Der gesamte Wasserbereich des Finnischen Meerbusens ist zum ersten Mal seit 15 Jahren aufgrund des anhaltenden Frostwetters mit Eis bedeckt. Dies teilte Alexander Kolessow, Leiter des Hydrometeorologischen Zentrums von Sankt Petersburg und des Gebiets Leningrad, auf seinem Telegram-Kanal mit:
“Das anhaltend ruhige und frostige Wetter der letzten Tage hat dazu geführt, dass der gesamte Finnische Meerbusen zugefroren und vollständig mit Eis bedeckt ist.”
Allerdings zieht nach Angaben des Meteorologen im westlichen Teil des Meerbusens ein Sturm auf, der bald zur Zerstörung der Eisdecke führen könnte. Kolessow präzisierte, dass der Finnische Meerbusen zuletzt in den Jahren 2010 und 2011 so stark zugefroren war. Auf Telegram kursiert eine Satellitenaufnahme, die die Eisdecke zeigt.
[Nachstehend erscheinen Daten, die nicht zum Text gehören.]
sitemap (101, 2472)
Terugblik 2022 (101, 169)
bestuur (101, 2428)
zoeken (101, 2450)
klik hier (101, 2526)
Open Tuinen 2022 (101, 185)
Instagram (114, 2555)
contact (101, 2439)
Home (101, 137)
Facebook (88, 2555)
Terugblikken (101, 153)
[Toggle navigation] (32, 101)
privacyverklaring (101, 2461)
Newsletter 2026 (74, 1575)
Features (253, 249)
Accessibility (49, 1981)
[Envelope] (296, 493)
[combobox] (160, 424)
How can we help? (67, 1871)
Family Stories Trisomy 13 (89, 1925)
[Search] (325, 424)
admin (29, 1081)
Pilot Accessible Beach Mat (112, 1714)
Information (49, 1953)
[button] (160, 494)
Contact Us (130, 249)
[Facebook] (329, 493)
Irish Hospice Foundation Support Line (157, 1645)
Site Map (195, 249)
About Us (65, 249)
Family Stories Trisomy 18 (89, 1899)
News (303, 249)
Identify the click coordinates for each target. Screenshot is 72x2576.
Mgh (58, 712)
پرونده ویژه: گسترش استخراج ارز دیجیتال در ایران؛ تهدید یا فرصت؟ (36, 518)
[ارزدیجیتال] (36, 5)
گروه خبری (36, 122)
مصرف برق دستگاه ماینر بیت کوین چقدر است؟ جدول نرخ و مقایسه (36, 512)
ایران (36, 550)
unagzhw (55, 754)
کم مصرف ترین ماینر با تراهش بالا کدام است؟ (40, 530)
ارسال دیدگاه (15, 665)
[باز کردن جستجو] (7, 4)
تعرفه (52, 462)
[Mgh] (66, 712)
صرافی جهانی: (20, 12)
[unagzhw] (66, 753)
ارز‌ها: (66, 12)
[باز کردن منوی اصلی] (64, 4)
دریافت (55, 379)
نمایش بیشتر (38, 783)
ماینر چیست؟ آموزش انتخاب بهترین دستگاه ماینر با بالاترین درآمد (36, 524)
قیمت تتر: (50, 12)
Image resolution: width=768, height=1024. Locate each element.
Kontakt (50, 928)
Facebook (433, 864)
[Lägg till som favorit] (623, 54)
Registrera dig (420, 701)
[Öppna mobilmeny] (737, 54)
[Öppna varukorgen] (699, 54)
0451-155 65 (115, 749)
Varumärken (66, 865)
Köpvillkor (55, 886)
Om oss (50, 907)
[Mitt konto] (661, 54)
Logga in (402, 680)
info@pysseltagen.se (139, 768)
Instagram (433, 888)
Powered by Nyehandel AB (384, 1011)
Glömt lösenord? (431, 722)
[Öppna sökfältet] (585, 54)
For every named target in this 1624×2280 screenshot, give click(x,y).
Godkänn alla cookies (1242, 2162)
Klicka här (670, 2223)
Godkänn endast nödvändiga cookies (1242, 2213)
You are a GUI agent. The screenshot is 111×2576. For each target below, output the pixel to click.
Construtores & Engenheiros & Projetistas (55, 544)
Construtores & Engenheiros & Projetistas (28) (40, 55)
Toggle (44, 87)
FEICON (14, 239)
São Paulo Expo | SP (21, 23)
Wie der russische Energiekonzern Rosatom zuvor berichtet hatte, wurde aufgrund der schwierigen Eisbedingungen im Finnischen Meerbusen der nuklearbetriebene Eisbrecher “Sibir” dorthin entsandt, um die Durchfahrt von Schiffen zu gewährleisten. Der Generaldirektor von Rosatom, Alexei Lichatschow, teilte mit, dass dieser Eisbrecher bereits sechs Großschiffe im Finnischen Meerbusen begleitet habe.
Der Finnische Meerbusen liegt im nordöstlichen Teil der Ostsee und umspült die Küsten Finnlands, Russlands und Estlands.